**Texto**
++++++++++
Cerca de 100.000 pessoas participaram em manifestações durante a manhã desta segunda-feira, madrugada em Lisboa, para derrubar o Governo da Tailândia, estimou a polícia.

As manifestações registaram-se apesar do anúncio feito pela primeira-ministra de dissolver o parlamento e pedir eleições antecipadas.

«A participação estava estimada em 100.000 pessoas às 10:30 locais [03:30 em Lisboa]», disse um agente do Centro para a Administração da Paz e Ordem, criado para fazer face aos movimentos de protesto que duram há mais de um mês.

Os manifestantes antigovernamentais na Tailândia prometem continuar a luta para levar à renúncia a primeira-ministra Yingluck Shinawatra, apesar da decisão desta em pedir a dissolução do parlamento e eleições antecipadas para pôr fim à crise no reino.

Os manifestantes querem que Yingluck Shinawatra ceda o poder a um «Conselho Popular» não eleito.

Os manifestantes acusam o Executivo de corrupção e de estar a ser manipulado, na sombra, a partir do exílio, no Dubai, pelo primeiro-ministro deposto e irmão mais velho da atual chefe do Governo, Thaksin Shinawatra.

A primeira-ministra tailandesa anunciou hoje o pedido de dissolução do parlamento, enquanto milhares de manifestantes ocupam as ruas de Banguecoque exigindo a sua demissão.

«Com base nas consultas com diversos partidos, submeti a dissolução do Parlamento» à aprovação do rei, disse Yingluck Shinawatra durante um discurso transmitido na televisão, após a demissão em massa dos deputados do partido democrata, na oposição.

A governante pediu a realização de eleições parlamentares «o mais rápido possível» depois de anunciar o pedido de dissolução do Parlamento.
++++++++++
**Dados brutos**
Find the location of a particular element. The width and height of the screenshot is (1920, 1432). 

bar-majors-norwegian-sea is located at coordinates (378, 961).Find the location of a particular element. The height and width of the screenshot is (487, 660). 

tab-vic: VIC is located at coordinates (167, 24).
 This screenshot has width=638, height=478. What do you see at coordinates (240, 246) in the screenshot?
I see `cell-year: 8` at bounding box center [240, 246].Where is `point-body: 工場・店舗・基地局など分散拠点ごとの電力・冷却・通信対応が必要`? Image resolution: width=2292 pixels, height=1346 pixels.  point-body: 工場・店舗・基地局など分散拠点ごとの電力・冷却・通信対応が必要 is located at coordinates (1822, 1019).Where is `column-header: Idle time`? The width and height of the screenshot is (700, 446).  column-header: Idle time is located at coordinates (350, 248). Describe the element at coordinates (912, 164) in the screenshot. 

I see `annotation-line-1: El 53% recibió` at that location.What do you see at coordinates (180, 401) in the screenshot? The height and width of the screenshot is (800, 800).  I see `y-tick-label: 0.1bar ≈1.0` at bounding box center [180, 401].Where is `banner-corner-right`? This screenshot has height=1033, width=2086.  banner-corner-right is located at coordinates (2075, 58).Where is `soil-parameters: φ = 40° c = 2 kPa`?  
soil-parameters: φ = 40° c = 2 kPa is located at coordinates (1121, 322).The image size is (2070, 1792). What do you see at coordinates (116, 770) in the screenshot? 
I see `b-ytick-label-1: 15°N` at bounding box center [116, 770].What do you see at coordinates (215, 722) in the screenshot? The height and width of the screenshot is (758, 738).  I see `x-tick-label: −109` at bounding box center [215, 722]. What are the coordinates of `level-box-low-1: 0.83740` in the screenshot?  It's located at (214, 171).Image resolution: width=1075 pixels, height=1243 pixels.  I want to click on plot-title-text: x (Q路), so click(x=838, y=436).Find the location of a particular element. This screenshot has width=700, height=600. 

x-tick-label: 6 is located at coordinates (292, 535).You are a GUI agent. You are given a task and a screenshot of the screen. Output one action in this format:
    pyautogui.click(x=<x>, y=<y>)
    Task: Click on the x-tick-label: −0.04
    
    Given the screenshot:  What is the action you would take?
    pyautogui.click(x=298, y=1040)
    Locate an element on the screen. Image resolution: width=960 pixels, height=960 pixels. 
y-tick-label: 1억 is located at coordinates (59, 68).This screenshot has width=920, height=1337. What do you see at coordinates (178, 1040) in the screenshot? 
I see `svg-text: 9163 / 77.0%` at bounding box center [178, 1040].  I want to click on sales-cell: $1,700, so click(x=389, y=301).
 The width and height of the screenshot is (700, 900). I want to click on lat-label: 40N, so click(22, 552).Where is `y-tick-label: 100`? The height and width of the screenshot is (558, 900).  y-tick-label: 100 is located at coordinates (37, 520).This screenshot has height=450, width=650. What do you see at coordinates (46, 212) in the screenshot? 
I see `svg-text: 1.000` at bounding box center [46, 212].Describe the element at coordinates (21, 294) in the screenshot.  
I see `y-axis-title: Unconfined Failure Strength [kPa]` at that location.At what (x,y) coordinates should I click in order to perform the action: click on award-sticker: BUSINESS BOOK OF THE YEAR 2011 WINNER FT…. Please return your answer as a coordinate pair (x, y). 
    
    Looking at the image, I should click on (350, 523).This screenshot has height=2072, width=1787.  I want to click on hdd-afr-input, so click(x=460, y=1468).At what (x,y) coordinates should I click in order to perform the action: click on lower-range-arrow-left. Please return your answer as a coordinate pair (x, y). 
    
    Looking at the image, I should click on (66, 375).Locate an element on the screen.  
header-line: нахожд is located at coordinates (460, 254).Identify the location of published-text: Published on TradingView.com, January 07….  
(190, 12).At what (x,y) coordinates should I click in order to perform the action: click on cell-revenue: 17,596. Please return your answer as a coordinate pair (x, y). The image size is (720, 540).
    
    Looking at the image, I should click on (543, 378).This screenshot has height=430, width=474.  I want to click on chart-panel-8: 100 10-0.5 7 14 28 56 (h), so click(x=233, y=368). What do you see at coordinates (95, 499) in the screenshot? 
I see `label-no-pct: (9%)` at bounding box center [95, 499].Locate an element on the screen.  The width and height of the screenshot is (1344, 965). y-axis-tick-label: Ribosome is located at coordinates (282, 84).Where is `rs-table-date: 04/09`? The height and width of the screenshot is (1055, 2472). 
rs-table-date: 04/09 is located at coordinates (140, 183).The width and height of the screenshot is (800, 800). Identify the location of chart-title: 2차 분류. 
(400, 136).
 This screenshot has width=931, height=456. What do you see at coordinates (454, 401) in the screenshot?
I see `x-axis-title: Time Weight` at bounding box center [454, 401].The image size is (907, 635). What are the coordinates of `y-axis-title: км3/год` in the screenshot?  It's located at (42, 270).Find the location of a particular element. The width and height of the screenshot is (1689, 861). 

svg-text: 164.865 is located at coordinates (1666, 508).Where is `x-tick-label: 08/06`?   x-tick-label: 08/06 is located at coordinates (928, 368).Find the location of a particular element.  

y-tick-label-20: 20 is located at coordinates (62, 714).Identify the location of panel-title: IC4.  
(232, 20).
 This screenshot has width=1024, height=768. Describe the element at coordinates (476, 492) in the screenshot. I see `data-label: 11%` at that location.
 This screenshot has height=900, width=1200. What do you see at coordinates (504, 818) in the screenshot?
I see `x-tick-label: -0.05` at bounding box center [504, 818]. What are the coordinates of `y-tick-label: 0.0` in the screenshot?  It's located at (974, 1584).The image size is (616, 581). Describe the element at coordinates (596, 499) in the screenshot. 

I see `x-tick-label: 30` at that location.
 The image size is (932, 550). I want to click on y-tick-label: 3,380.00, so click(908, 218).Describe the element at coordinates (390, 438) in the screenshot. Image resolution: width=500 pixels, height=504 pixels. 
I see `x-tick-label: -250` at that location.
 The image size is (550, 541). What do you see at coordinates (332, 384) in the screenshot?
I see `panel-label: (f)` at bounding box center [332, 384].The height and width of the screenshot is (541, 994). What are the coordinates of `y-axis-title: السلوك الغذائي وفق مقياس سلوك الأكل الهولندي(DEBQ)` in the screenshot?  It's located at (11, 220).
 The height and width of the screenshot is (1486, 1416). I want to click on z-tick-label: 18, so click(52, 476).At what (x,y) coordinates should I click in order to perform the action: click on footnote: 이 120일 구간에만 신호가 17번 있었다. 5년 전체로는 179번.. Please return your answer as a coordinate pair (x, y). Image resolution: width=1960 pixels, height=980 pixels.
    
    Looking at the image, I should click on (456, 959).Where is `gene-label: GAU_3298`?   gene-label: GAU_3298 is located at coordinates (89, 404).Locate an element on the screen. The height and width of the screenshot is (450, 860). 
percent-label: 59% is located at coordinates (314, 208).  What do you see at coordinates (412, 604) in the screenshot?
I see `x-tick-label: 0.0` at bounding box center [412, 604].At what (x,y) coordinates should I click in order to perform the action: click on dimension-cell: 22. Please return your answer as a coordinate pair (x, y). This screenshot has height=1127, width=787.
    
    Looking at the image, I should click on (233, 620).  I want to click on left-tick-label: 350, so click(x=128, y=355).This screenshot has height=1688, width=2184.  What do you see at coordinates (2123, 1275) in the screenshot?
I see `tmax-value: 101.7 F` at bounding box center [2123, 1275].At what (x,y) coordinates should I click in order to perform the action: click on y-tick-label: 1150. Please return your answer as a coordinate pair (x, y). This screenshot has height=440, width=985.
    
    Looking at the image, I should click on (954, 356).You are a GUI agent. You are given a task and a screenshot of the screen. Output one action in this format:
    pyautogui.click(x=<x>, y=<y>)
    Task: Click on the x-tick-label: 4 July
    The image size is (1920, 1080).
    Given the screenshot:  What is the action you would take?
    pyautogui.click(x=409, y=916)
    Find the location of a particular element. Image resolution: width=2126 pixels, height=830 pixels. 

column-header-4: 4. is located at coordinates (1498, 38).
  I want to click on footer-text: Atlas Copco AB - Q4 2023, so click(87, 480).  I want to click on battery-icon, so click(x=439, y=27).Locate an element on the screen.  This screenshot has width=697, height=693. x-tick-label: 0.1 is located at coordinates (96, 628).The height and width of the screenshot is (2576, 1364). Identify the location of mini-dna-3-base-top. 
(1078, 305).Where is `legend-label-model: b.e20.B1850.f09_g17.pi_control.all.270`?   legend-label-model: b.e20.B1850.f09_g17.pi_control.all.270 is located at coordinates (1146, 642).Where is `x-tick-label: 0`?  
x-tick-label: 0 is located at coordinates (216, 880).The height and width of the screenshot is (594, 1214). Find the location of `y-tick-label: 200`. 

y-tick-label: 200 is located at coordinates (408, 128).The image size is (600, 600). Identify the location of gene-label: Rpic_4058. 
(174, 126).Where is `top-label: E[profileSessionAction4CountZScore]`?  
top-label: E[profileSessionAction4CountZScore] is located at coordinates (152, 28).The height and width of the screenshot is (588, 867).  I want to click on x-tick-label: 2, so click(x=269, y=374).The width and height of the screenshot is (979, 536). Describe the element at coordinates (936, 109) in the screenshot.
++++++++++
**Tarefa a realizar**
Edite o trecho do texto que começa em "Os manifestantes antigovernamentais" e termina em "Governo, Thaksin Shinawatra.", trocando "Conselho Popular" por "Conselho do Povo" e mantendo o resto como está.

**Resposta à tarefa**
Os manifestantes antigovernamentais na Tailândia prometem continuar a luta para levar à renúncia a primeira-ministra Yingluck Shinawatra, apesar da decisão desta em pedir a dissolução do parlamento e eleições antecipadas para pôr fim à crise no reino.

Os manifestantes querem que Yingluck Shinawatra ceda o poder a um «Conselho do Povo» não eleito.

Os manifestantes acusam o Executivo de corrupção e de estar a ser manipulado, na sombra, a partir do exílio, no Dubai, pelo primeiro-ministro deposto e irmão mais velho da atual chefe do Governo, Thaksin Shinawatra.